Between 20:35 UTC and 21:26 UTC on Tuesday, 8/23, our DNS service experienced an interruption which caused name resolution to fail for all DNS zones hosted on our infrastructure. The root cause of the issue was the deployment of an invalid change to the DNS infrastructure.
Between 19:42 UTC and 20:20 UTC, a change was deployed to each server within our DNS infrastructure to resolve an issue affecting a small amount of customers. Most of our DNS server deployment procedures were automated when we re-architected our DNS infrastructure earlier this year, but this change required deploying to one of the pieces which is still manually managed.
The change to be deployed was tested and approved within the operations team. Our investigation revealed that the change which was reviewed by our team was not the cause of the issue; the issue was ultimately caused by an error in the process of deploying the approved change. The deployment error resulted in the DNS servers performing a faulty DNS configuration and zone file convergence process which inhibited service availability.
At 20:35 UTC, the triggering of service alerts dispatched an immediate escalation. The incident response team worked quickly to investigate the issue, identifying the root cause by 20:41 UTC.

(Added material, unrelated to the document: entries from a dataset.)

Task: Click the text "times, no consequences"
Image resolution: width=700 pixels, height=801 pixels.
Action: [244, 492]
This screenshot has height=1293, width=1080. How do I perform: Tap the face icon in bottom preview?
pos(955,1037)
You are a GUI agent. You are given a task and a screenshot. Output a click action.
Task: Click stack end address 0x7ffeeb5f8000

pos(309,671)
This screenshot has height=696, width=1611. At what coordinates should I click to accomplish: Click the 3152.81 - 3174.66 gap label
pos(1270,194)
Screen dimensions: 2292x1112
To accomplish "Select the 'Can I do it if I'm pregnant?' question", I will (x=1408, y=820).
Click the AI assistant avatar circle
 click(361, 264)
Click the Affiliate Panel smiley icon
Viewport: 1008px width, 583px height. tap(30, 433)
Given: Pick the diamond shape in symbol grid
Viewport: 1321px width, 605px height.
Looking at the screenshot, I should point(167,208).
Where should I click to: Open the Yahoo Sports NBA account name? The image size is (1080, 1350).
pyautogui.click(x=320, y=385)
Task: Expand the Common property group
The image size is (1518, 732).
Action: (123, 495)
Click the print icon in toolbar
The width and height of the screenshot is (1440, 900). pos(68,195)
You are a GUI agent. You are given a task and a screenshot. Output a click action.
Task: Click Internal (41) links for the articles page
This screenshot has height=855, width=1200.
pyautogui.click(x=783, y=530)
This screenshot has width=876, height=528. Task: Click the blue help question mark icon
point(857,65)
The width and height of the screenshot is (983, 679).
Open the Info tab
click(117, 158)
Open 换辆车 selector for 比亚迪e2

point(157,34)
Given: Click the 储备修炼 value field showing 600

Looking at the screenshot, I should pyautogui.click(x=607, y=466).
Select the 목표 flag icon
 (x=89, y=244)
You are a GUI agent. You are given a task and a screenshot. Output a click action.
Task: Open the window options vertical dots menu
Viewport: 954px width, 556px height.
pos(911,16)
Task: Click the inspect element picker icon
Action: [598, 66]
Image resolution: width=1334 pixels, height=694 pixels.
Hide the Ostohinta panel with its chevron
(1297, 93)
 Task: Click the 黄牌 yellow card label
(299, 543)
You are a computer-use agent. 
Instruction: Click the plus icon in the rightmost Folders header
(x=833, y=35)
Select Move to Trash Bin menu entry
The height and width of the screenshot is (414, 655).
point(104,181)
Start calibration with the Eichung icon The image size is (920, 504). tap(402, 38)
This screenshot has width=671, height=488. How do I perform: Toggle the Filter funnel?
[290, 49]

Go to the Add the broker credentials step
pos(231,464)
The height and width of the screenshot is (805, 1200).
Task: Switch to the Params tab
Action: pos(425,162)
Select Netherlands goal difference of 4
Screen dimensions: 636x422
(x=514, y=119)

Like the deployment procedure, the rollback procedure needed to be performed manually on a server by server basis. After reverting the change on each server, the incident response engineers needed to then manually re-trigger the convergence processes, which typically happen over a gradual period of time, in order to hasten service recovery. This convergence process updates DNS server configurations and each zone file which we host to ensure they are at their most recent version. As the convergence process completed on each server, an accompanying service recovery followed. By 21:26 UTC, the final convergence process had completed, leading to the final DNS server recovery.